Verl manages mulitiple RL roles, _Actor_, _Ref_, _Rollout_, _Critic_, _Reward_, which are implemented in different Worker classes. And these workers can be combined into one Ray Actor, running in a process group. Each RL role has its own profiling config group, `profiler`, which consists of three fields:

* **`all_ranks` and `ranks`**. When `all_ranks` is set `True` then all ranks will be profiled; when set `False`, `ranks` will be profiled. By default, verl profiles the whole training process in a single ` worker_process_<PID>.<step>.nsys-rep` file for each process rank. Be noted the `<step>` is continuously counted from `1` and not `trainer.profile_steps` itself.

* **`discrete`**. When set `False`, all the roles actions in one training step will be dumped in one database. When set `True`, the actions annotated by `DistProfiler.annotate` will be dumped into a discrete database. In this case, each role's action occupies one `<step>`.

* **`actor_rollout_ref`**. This Worker can be configured to contain at most 3 roles and executes together. The final `profiler` config is a union of the three roles' configs.

* **Verl collocate mode**. Verl can combine two Worker sub classes to one Worker Actor. In this case, the user should take care that the combined Workers have consistent `discrete`. The Nsight Systems profiler uses a `torch.cuda.profiler.start()` and `stop()` pair to dump a `<step>` database anyway.

### where to find the profiling data

By default the `*.nsys-rep` files are saved in the directory `/tmp/ray/session_latest/logs/nsight/` at each node. According to the Ray manual, this default directory is not changeable. ["however, Ray preserves the `--output` option of the default config"](https://docs.ray.io/en/latest/ray-observability/user-guides/profiling.html).
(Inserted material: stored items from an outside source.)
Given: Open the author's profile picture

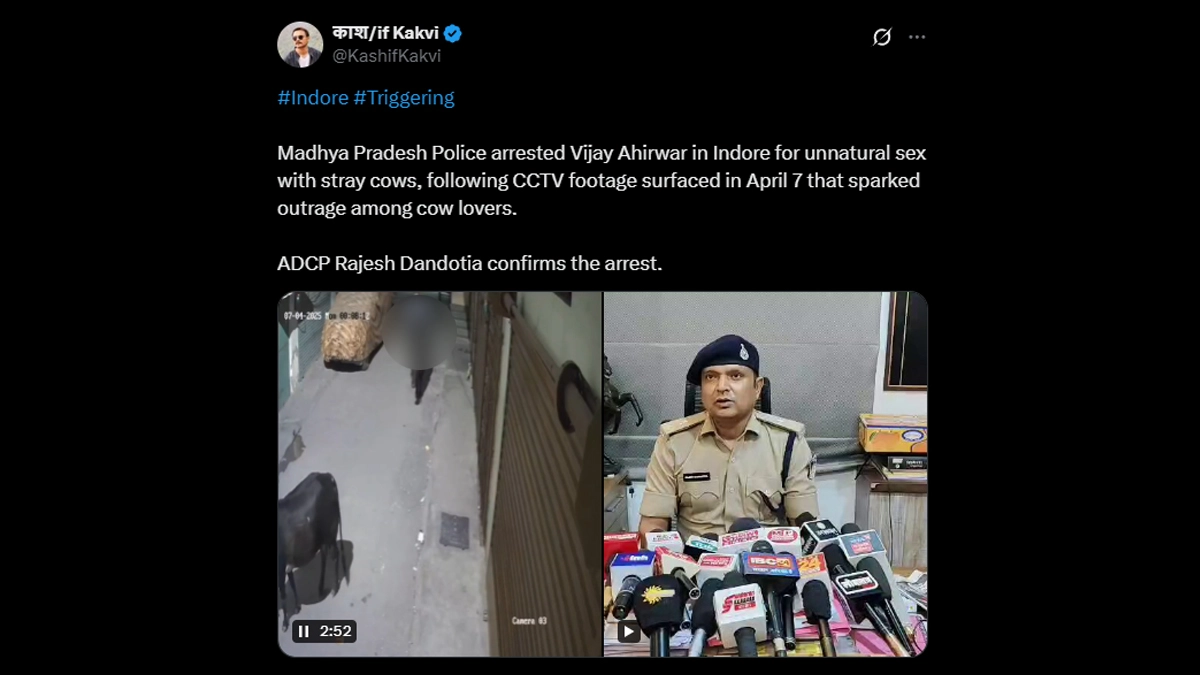Looking at the screenshot, I should point(300,44).
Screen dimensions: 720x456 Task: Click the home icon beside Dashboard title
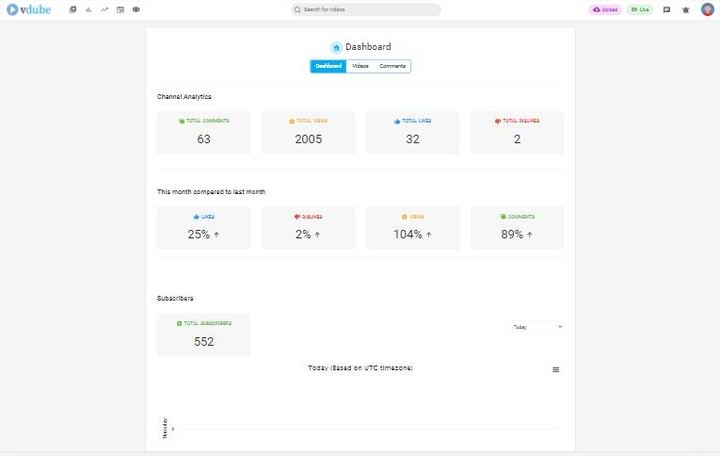336,47
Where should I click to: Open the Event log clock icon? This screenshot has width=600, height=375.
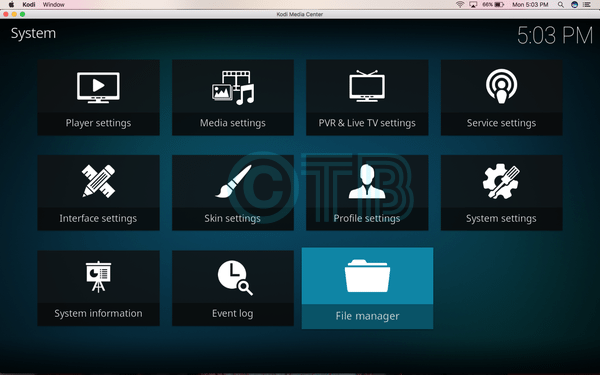[235, 278]
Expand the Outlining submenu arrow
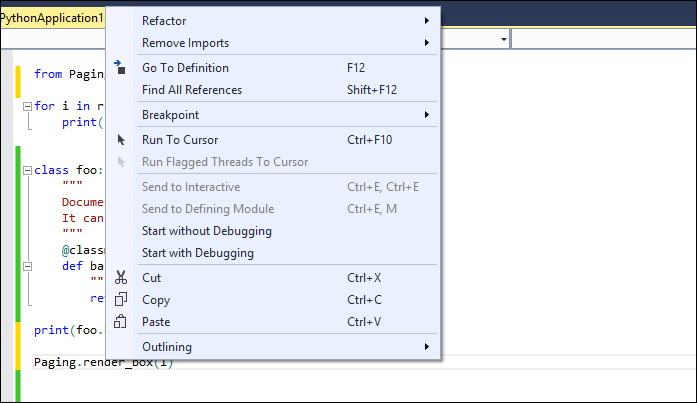 [427, 347]
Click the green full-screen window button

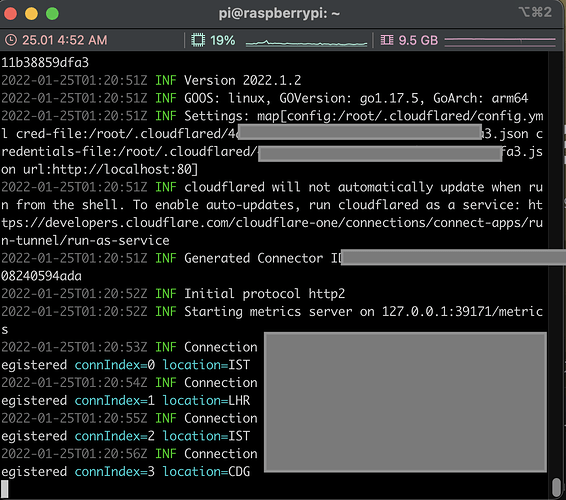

Some users may think it is not convenient, but it is understandable that Ray may start hundreds of processes and it would be a big network file system pressure if we save the files in one central place.

## Usage Example

To enable profiling for specific components and steps, modify your ppo_trainer.yaml like this:

### Disable profiler
```yaml
    trainer:
        profile_steps: null # disable profile
```

### Enable profiler and one database for one training step
```yaml
    trainer:
        profile_steps: [1, 2, 5]
    actor_rollout_ref:
        actor:
            profiler:
                discrete: False
                all_ranks: False
                ranks: [0, 1]
        rollout:
            profiler:
                discrete: False
                all_ranks: False
                ranks: [0, 1]
        ref:
            profiler:
                discrete: False
                all_ranks: False
                ranks: [0, 1]
    critic:
        profiler:
            discrete: False
            all_ranks: False
            ranks: [0, 1]
```

### Enable profiler and multiple databases for one training step
```yaml
    trainer:
        profile_steps: [1, 2, 5]
    actor_rollout_ref:
        actor:
            profiler:
                discrete: True
                all_ranks: False
                ranks: [0, 1]
        rollout:
            profiler:
                discrete: True
                all_ranks: False
                ranks: [0, 1]
        ref:
            profiler:
                discrete: True
                all_ranks: False
                ranks: [0, 1]
    critic:
        profiler:
            discrete: True
            all_ranks: False
            ranks: [0, 1]
```

## Profiling Output

When profiling is enabled, verl will generate Nsight Systems profiles for the specified components and steps. The profiles will include:

- CUDA kernel execution
- Memory operations
- CPU-GPU synchronization
- NVTX markers for key operations

Nsight Systems supports multi-report view, to open multiple databases together. In this mode, different processes and steps can be aligned in one time line for better analysis.